Campane «mute» nel Triduo pasquale: da secoli a Mezzoldo i ragazzi suonano i Ringhècc

LA TRADIZIONE. Per scandire le celebrazioni i ragazzi usano antichi strumenti in legno. «Un tempo c’era pure rivalità, si passava nelle case e si riceveva in dono un po’ di uova».

«Tanti anni fa, quando ero bambino io, c’era persino una grandissima rivalità quando si suonavano i “Ringhecc” per il Triduo pasquale: ogni frazione aveva i suoi ragazzi suonatori, persino il capoluogo, Mezzoldo, era diviso in due. Guai se un ragazzo andava a suonare da un’altra parte».

Domenico Rossi, oggi 73 anni, se li ricorda ancora bene gli anni in cui Mezzoldo era abitato da decine di bambini. E quando la tradizione dei «Ringhècc», oltre che un «servizio» per il periodo pasquale, era anche una sfida tra i ragazzi.

Che cosa sono i Ringhècc

I «Ringhècc» sono degli antichissimi strumenti in legno che emettono un rumore stridulo grazie allo sfregamento di palette flessibili contro una o più ruote dentate. Suono che, appunto, scandisce nel Triduo pasquale i momenti della giornata, quando le campane delle chiese sono «legate» e in silenzio in ricordo della Passione. Da giovedì a sabato, alla mattina, nell’Ora media e ai Vespri, il loro suono «sostituisce» quello delle campane. Così nei secoli passati ma anche oggi, anche se ora la tradizione ha assunto anche aspetti folcloristici.

I diversi tipi di Ringhècc

«Ricordo che si passava di casa in casa – continua Rossi, già sindaco del piccolo paese che si incontra prima del Passo San Marco – proprio per annunciare le funzioni religiose. E dagli abitanti si ricevevano in cambio uova, farina di mais, un po’ di cibo». I «Ringhècc» avevano e hanno forme diverse, dai più piccoli, chiamati anche «Gagia», a quelli grandi come un comodino, denominati appunto «Comodina», i più rumorosi. Il tradizionale «Ringhèt» viene azionato in piedi appoggiandolo fra la pancia e il muro, oppure in ginocchio, con appoggio a terra, mentre la «Gagia» è suonata tenendo ferma la manovella e muovendo lo strumento con il braccio alzato e la «Comodina», lunga dai 50 centimetri al metro, è sempre suonata a terra.
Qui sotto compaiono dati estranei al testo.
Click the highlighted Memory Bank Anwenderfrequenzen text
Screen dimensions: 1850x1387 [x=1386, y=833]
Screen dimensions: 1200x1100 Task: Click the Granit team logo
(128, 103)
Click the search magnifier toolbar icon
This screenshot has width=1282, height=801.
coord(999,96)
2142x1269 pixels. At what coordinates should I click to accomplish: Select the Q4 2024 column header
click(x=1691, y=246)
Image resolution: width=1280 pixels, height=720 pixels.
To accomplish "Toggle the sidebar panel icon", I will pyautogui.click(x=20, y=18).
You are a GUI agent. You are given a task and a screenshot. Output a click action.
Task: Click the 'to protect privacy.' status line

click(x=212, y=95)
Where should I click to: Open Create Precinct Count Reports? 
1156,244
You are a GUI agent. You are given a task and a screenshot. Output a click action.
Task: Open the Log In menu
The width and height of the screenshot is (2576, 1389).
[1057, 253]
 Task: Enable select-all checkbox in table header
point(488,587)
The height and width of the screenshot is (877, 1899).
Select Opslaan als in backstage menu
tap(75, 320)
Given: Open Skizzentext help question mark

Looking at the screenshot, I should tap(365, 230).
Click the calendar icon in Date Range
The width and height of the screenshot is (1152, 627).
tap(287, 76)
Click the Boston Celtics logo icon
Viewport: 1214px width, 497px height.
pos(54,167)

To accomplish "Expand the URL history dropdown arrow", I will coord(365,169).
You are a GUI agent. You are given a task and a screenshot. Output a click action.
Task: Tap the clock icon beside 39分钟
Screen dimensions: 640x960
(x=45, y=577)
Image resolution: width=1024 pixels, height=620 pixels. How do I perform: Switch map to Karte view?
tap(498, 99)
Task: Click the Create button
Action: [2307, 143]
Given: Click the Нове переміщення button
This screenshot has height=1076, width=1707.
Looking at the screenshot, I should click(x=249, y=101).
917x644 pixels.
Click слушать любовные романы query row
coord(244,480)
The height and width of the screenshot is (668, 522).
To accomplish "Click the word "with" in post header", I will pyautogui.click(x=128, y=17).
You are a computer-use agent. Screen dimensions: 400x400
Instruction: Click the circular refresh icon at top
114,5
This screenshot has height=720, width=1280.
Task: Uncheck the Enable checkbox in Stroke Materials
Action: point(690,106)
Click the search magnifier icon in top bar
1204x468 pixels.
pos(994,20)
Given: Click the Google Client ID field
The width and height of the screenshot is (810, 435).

«Chissà quando iniziò questa tradizione – prosegue Rossi –. A me venne tramandata dai nonni, per cui è sicuramente secolare e qui a Mezzoldo non si è mai interrotta. Ognuno costruiva il suo “Ringhèt” a casa sua. Io ho ancora quello che usavo da bambino, 60 anni fa. In paese, di sicuro, ce ne sono anche di più vecchi. Perfettamente funzionanti come una volta. Gli ultimi furono costruiti da Claudio Balicco, una quindicina di anni fa, per l’Unione sportiva e per i turisti» Il Museo della Valle di Zogno e l’Ecomuseo di Valtorta ne conservano alcuni particolarmente antichi.

La tradizione continua a Mezzoldo

Oggi a Mezzoldo i bambini fino alle medie sono meno di dieci. Ma nei tre giorni del Triduo pasquale, a loro, per rinnovare la tradizione, si uniscono orgogliosamente anche i figli di tanti oriundi del paese, che tornano per le feste. E allora per le vie, tutti insieme, non più divisi come una volta, partono con i loro «Ringhecc» e, casa per casa, ripropongono quel baccano che si tramanda da secoli. Annunciando i momenti salienti della Pasqua, a partire dalla sera del Giovedì Santo.

La sera del Sabato Santo, poi, durante la Veglia pasquale, i suonatori si ritrovano in chiesa: il sacerdote durante la funzione fa loro un cenno, poco prima del suono delle campane, e danno vita al concerto dei «Ringhècc» sul sagrato. L’ultimo appuntamento, da alcuni anni, ma con funzione più folcloristica, è quello della domenica di Pasqua, a mezzogiorno, nella piazza del paese, con il «concerto» finale. Un modo singolare per augurarsi buona Pasqua. Così sarà anche quest’anno.